= Required action =
Locate "This screenshot has" in the records below, then copy its line and every following line exactly, without the pictures.

= Recorded data =

┄┄┄┄┄┄

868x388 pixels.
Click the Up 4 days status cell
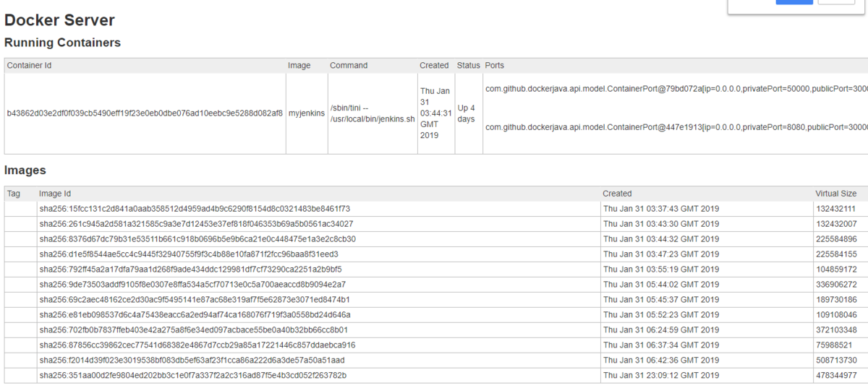[x=467, y=113]

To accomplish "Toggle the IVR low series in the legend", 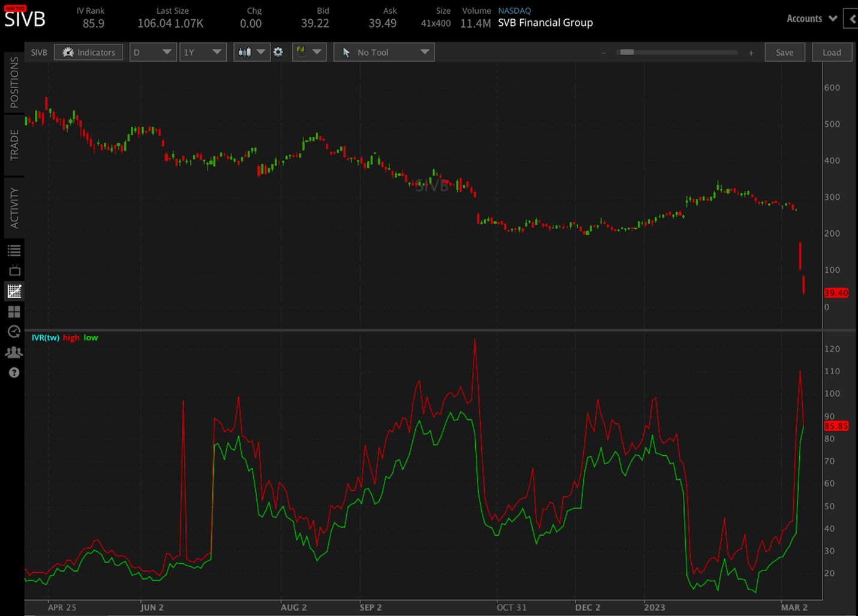I will click(91, 338).
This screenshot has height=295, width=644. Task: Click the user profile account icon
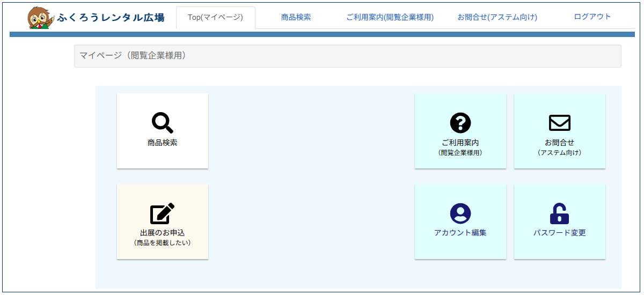460,213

┄┄┄┄┄┄

= Written answer =
This screenshot has height=295, width=644. Task: Click the user profile account icon
460,213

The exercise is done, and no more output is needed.